→ Written request 1:
In the KoboToolbox notebook walkthrough, at what URL can you find the API token?
→ Written request 2:
Continue the KoboToolbox notebook walkthrough from where it stops.

→ Source extract:
Once that's out the way, let's go ahead and import all that we need.

### Install any necessary packages ⬇️

In [1]:
!pip install openpyxl



### Import whatever you need 👇

In [2]:
import io
import requests
import uuid
from datetime import datetime
from random import choice, randint, sample
from time import sleep
from xml.etree import ElementTree as ET

import pandas as pd
import pytz

### Set up some helpful constants that we'll use below 🤘

In [21]:
# You can find this by navigating to https://kc.kobotoolbox.org/token
TOKEN = '<TOKEN>'

In [4]:
KC_URL = 'https://kc.kobotoolbox.org'
KF_URL = 'https://kf.kobotoolbox.org'

ASSET_UID = 'aLmmfWSAUNamKwiSTcVSis'

DATA_URL = f'{KF_URL}/api/v2/assets/{ASSET_UID}/data'
XML_URL = f'{DATA_URL}.xml'
SUMISSION_URL = f'{KC_URL}/api/v1/submissions'

HEADERS = {
    'Authorization': f'Token {TOKEN}'
}
PARAMS = {
    'format': 'json'
}

## Let's create some random submission data 🎉

![](https://media.giphy.com/media/xT9C25UNTwfZuk85WP/giphy.gif)

For the purposes of demonstration, let's generate a list of submissions with random names and random choices from the available list of pizza toppings: cheese, pepperoni and saussage.

Those submissions will then be exported into an Excel file so that we have what we need to continue with the walkthrough of submitting data from an Excel spreadsheet.

In [5]:
names_url = 'https://raw.githubusercontent.com/dominictarr/random-name/master/first-names.txt'
names = requests.get(names_url).content.decode().split()
topings = ['cheese', 'pepperoni', 'sausage']

In [6]:
NUBER_OF_SUBMISSIONS = 20
submissions = []
for _ in range(NUBER_OF_SUBMISSIONS):
    submissions.append(
        {
            'name': choice(names),
            'favorite_toppings': ' '.join(sample(topings, randint(1, 3)))
        }
    )

→ Collected material:

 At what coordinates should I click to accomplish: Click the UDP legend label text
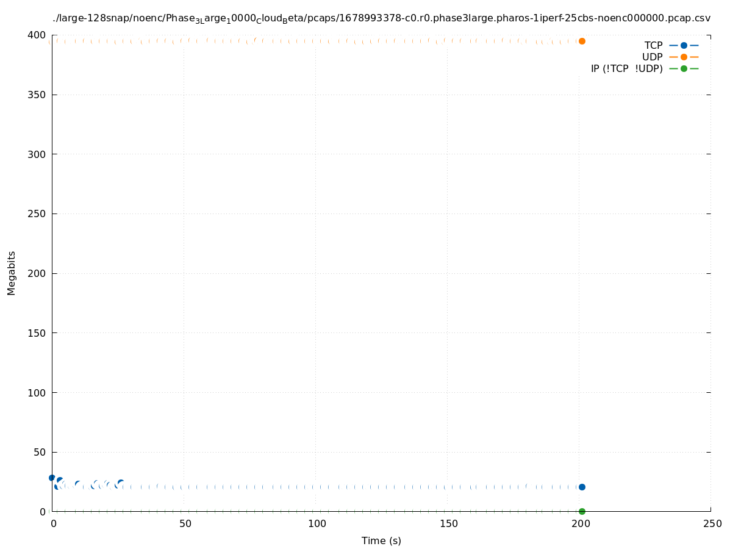click(652, 57)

→ Expected output 1:
https://kc.kobotoolbox.org/token

→ Expected output 2:
In [7]:
submissions[:10]

[{'name': 'Bunni', 'favorite_toppings': 'sausage'},
 {'name': 'Letisha', 'favorite_toppings': 'sausage pepperoni'},
 {'name': 'Sara', 'favorite_toppings': 'sausage'},
 {'name': 'Michelina', 'favorite_toppings': 'sausage'},
 {'name': 'Rachelle', 'favorite_toppings': 'pepperoni sausage cheese'},
 {'name': 'Louella', 'favorite_toppings': 'sausage pepperoni'},
 {'name': 'Gus', 'favorite_toppings': 'pepperoni cheese sausage'},
 {'name': 'Cacilia', 'favorite_toppings': 'pepperoni cheese sausage'},
 {'name': 'Mae', 'favorite_toppings': 'pepperoni'},
 {'name': 'Margit', 'favorite_toppings': 'cheese pepperoni'}]

In [8]:
subs = pd.DataFrame(submissions)

In [9]:
subs.head()

Unnamed: 0,name,favorite_toppings
0,Bunni,sausage
1,Letisha,sausage pepperoni
2,Sara,sausage
3,Michelina,sausage
4,Rachelle,pepperoni sausage cheese


Export that data into a spreadsheet!

In [10]:
subs.to_excel('submissions.xlsx', index=False)

## Moving on 🚶‍♂️
---

Now that we've got some submission data in an Excel spreadsheet, we can move on with the how to submit it.

![](https://media.giphy.com/media/Y0arChV1qGnQ3NWX9C/giphy.gif)

In [11]:
subs = pd.read_excel('submissions.xlsx')

In [12]:
subs.head()

Unnamed: 0,name,favorite_toppings
0,Bunni,sausage
1,Letisha,sausage pepperoni
2,Sara,sausage
3,Michelina,sausage
4,Rachelle,pepperoni sausage cheese


### Now the fun begins 🕺

![](https://media.giphy.com/media/3oEjHKiDeYrKnjwGFq/giphy.gif)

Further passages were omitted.